Now, having (almost) overcome many of the structural and accountability barriers of ”siloed” government, or at least knowing what needs to be established and working out how best to do this [2], the leading countries are moving to share their common e-infrastructure platforms with stakeholders well beyond traditional government boundaries. This is being determined at cabinet and Head of Government levels in many instances. 

Digital government is now a central policy matter, paramount to delivering consolidated capabilities, shared policy and business intelligence, and administrative efficiencies. Cohesive governance, standards and integrated architectures – as well as policies such as Digital by Default, Open Data by Default, citizen-driven design, open markets, cloud services and associated platforms – are finally demonstrating the benefits of ”silo-busting”!
New value is possible in partnership with civil society and the private sector. New solutions to old problems can be designed and delivered outside of government using e-infrastructure and collaborative processes with new apps and new businesses. The concept of government as a platform (see Tapscott and O’Reilly) is being realized.
So the future of government means:
  • Digital underpins how government works and relates, it is not just automation or more devices
  • Government will be disrupted and develop through open partnerships with civil society and the private sector and this collectively is expected to generate jobs, economic and social growth and even happiness – in some countries and regions this is described as Government 3.0[3];
  • Determining a judicious balance between top-down and outside-in defined priorities for government services and policy settings;
  • Having shared digital e-infrastructures for government, business and civil society;
  • Co-design and delivery of apps and services with citizens and small enterprises to identify problems; reduce risk (of failure) by involving users; test prototypes that increase awareness of what works or doesn’t work; and expanding the range of suppliers/providers beyond government; and
  • Services and initiatives underpinned by Digital by Default and Open Data policies.

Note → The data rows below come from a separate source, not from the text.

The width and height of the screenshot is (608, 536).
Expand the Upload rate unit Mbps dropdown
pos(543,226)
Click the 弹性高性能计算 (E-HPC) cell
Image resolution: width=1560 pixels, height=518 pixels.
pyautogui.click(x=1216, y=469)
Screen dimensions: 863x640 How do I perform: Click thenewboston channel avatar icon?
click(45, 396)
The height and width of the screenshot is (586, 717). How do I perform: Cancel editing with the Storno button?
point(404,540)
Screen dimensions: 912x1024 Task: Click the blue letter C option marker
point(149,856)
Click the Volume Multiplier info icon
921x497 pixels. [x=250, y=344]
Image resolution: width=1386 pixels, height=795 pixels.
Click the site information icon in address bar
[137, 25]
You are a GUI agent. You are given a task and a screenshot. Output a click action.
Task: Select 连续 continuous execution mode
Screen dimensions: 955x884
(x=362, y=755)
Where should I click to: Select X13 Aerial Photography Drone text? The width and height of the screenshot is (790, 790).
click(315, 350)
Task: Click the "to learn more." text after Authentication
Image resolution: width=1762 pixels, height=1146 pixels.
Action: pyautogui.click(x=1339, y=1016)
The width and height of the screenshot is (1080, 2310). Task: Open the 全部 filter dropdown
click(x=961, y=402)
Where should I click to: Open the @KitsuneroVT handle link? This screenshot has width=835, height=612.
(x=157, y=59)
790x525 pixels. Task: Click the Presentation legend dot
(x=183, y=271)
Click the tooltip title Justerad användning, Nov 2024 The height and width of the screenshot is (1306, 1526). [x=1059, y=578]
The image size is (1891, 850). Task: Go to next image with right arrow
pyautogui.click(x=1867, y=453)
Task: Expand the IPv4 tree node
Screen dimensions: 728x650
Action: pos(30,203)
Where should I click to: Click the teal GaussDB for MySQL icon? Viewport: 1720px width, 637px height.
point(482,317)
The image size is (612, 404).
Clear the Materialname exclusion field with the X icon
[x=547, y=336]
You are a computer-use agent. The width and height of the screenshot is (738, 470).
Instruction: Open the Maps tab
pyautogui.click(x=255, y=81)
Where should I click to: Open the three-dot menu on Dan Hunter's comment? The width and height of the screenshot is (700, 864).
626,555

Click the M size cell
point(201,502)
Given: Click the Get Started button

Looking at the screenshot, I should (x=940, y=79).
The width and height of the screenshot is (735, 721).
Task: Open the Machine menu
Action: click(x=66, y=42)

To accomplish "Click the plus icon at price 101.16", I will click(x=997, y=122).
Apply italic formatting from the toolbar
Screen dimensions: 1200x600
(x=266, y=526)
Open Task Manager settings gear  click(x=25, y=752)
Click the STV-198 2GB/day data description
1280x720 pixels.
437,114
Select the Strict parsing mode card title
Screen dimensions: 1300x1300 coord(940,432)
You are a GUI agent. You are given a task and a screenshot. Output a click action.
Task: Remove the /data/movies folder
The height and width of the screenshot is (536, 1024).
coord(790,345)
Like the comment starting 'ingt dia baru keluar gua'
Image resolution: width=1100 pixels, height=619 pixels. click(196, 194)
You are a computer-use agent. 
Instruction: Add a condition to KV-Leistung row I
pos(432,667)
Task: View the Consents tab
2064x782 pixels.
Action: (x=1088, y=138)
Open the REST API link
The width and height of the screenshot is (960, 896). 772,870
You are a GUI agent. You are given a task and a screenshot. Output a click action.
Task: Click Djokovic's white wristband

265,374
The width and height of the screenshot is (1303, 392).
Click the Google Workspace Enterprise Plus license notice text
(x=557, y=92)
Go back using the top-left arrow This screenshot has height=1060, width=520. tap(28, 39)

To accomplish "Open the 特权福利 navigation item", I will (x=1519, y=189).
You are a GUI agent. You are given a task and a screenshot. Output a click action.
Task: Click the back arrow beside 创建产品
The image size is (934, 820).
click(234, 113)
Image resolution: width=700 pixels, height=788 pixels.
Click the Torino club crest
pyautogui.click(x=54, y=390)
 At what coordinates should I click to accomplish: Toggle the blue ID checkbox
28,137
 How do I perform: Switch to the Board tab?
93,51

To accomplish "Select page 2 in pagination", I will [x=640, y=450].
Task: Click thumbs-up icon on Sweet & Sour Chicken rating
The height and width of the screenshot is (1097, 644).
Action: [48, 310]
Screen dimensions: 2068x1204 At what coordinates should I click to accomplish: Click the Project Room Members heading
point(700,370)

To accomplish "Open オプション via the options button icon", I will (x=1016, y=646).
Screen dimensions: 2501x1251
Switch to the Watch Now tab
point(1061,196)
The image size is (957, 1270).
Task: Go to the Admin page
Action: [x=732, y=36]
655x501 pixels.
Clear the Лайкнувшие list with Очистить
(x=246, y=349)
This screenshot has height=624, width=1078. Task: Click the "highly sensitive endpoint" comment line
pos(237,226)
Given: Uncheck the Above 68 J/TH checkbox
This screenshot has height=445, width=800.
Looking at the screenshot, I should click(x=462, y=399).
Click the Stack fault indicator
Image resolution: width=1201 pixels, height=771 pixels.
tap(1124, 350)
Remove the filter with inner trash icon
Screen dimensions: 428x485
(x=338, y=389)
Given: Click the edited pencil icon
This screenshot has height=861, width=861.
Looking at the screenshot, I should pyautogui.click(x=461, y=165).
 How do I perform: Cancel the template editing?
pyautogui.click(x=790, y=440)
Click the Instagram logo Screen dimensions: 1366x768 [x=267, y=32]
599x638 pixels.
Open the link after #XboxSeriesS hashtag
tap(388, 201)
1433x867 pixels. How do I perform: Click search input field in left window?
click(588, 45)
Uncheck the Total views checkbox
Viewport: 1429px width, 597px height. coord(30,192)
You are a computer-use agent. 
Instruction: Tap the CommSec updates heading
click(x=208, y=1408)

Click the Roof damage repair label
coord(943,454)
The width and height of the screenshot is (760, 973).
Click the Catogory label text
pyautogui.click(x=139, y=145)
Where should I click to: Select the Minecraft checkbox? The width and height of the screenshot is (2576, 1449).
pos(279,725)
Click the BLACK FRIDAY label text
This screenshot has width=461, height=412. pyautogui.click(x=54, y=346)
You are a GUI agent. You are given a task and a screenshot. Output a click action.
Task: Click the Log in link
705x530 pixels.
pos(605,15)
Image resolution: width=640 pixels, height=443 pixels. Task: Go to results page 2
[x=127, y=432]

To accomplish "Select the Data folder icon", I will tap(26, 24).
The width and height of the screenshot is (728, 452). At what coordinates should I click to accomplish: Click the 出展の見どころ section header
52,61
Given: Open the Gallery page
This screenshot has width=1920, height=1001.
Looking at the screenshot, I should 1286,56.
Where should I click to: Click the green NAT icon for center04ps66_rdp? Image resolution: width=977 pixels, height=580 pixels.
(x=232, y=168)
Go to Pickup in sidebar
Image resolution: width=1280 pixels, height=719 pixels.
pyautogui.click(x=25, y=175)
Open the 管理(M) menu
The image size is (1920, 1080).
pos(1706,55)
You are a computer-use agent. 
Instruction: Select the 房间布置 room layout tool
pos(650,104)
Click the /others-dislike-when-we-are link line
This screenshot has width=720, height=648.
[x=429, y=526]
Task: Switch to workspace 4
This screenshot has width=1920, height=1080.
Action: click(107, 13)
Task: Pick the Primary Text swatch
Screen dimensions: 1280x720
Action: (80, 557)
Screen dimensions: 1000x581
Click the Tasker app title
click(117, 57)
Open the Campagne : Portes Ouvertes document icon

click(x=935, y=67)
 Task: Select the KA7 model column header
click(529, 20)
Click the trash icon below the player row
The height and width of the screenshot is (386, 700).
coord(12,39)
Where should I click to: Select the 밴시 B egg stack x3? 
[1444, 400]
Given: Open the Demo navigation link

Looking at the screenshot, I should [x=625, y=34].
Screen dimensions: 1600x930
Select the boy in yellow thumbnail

This is all anticipated and being pursued by many nations. A set of Guiding Statements (see full report, " Discussing the Future of Digital Government") was generated from the discussion – essentially success is about the ecosystem; sharing the e-infrastructures and problem solving, and focusing on integrating the experience of citizens and business. Collectively, these insights may provide potential leapfrog opportunities for developing nations to move forward, faster and better.